Another point that locals and guides will repeatedly drive home is the fact that Angelina Jolie shot the video game-inspired Tomb Raider at the Ta Prohm temple. But pop culture references aside, much like beauty, what you see in these temples too lies in the eyes of the beholder. Some see ruins and attempts at restoration, some see the aura a Hollywood actress left behind and some see trees that have grown into the sandstone blocks, forming little alcoves where nature is continually worshipped even as Hinduism and Buddhism took turns — albeit violently thanks to warring kings — to claim the temple.

Download any guide to Siem Reap, from the infamous Lonely Planet to a ‘fast and easy’ guide, the first warning you’ll receive is to make sure you don’t get ‘templed out’. And even the most enthusiastic history buff can be affected.

But, Siem Reap is prepared to welcome all kinds of tourists.
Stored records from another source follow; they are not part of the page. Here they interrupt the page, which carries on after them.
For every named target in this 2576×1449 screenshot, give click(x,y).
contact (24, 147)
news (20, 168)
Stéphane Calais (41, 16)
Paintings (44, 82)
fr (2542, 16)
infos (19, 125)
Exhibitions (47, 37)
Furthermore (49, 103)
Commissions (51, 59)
From the infamous Pub Street where revellers can choose to give up all the peace and quiet gleaned from the Buddhist temples of Angkor, to the more popular Psaar Cha area where the Old Market is situated, or even the Night Market on Sivatha Street — there’s nothing you can’t find here that won’t remind you of every other tourist destination in the world.

And, if all else fails, there is the food. The famed Fish Amok is fish curry steam-cooked in banana leaves, and draws its flavour from the kroeung, or curry paste, and generous amounts of coconut milk. Beef Lok Lak, a Khmer dish that gets its spicy kick from the local Cambodian Kampot pepper goes great with the traditional sticky rice. Team it with a side of Sombai, a rice wine infused with local flavours, and you have a winner.
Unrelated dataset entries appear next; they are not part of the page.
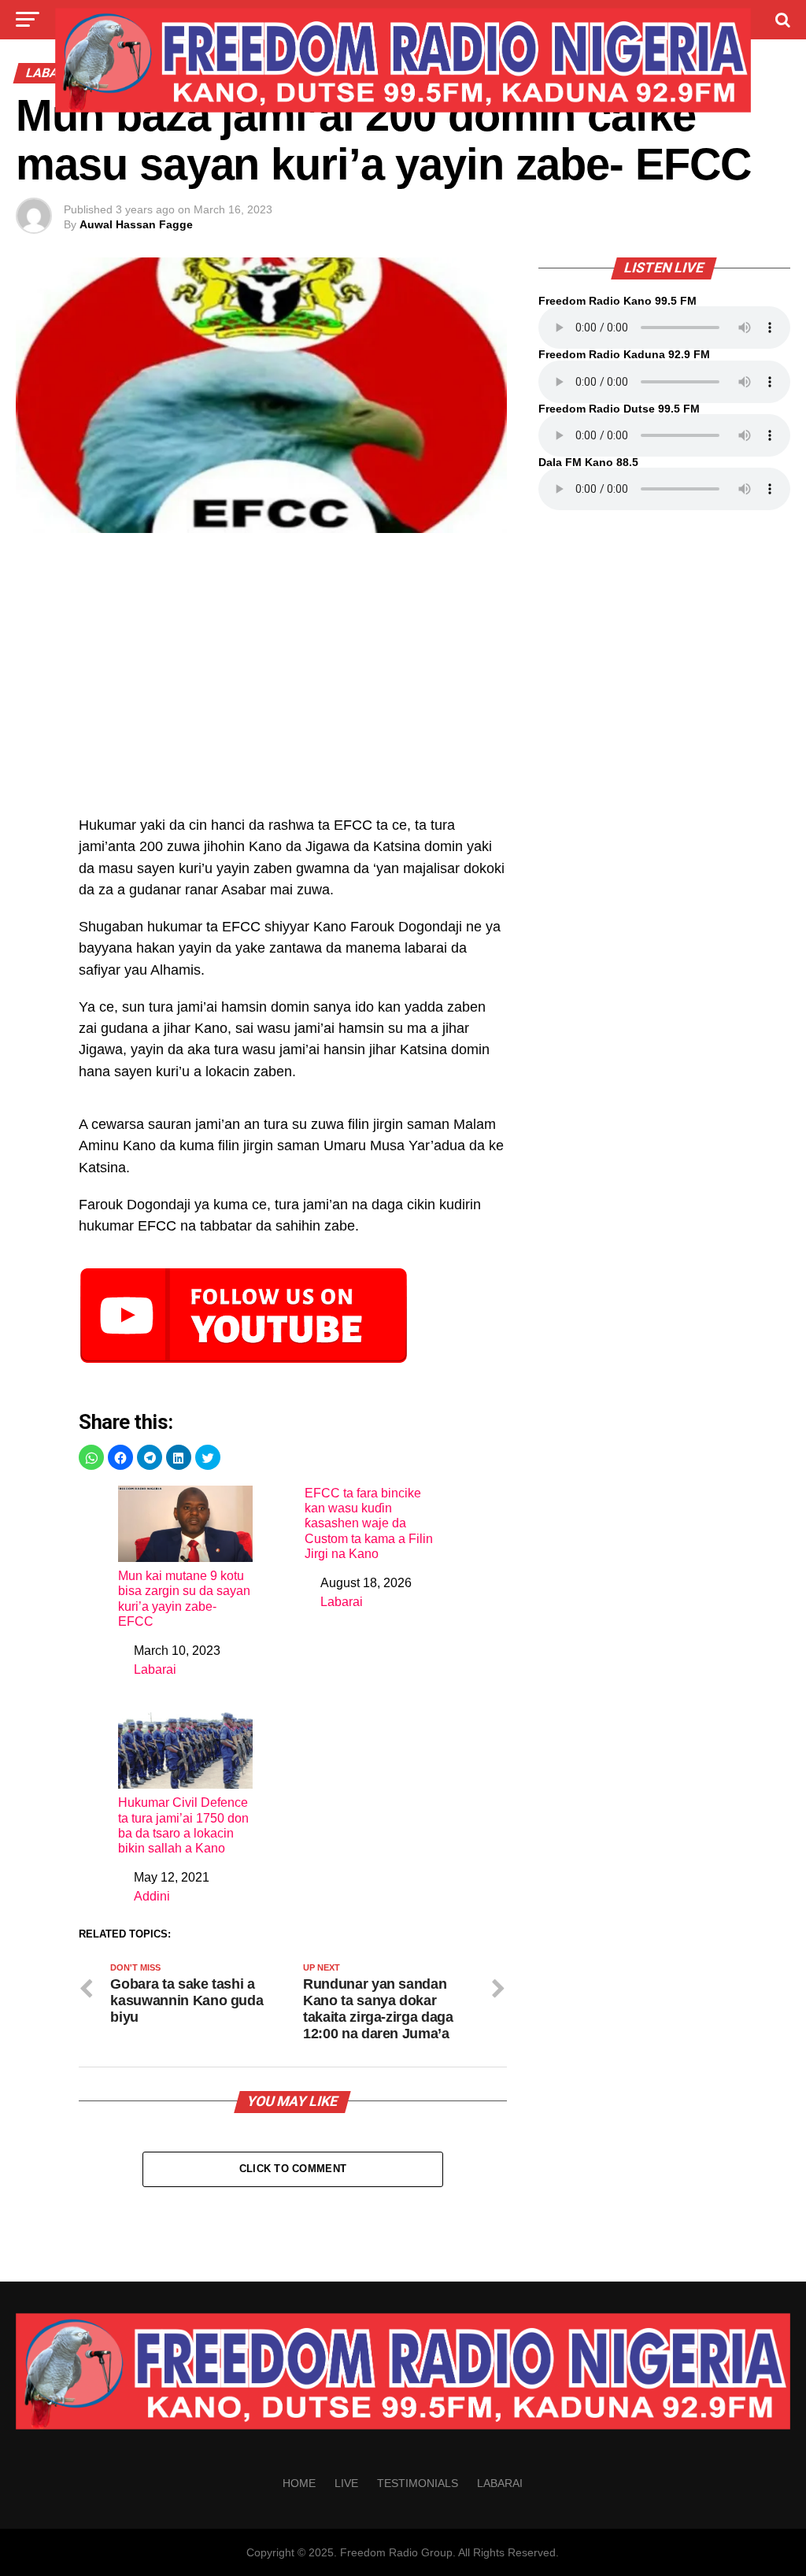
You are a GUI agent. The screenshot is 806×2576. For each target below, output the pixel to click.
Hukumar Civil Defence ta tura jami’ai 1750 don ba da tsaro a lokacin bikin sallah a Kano (183, 1825)
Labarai (155, 1669)
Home (299, 2483)
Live (346, 2483)
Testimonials (417, 2483)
But be warned, Cambodians are not delicate eaters. Anything that moves is fair game for them, which is why you’ll see many stalls selling an assortment of fried creepy crawlies — scorpions, cockroaches, ants, spiders — nothing is off limits for the Khmer. But locals have caught on that they can make more money by charging shocked tourists to take a picture of their wares than trying to sell them deep fried insects, so be prepared to shell out a dollar for a picture! If you are serious about tasting insect food, then the Bugs Cafe where they delicately stuff ants along with pesto into puff pastry or serve tarantulas in fried tempura batter, might be a better bet. There’s also crocodile and snake meat for the truly adventurous. Being too chicken to try any of these, unfortunately, I can’t recommend one over the other — but I can recommend paying a dollar to take pictures with the fried crawlies to send to friends back home — a better souvenir cannot be found in Siem Reap!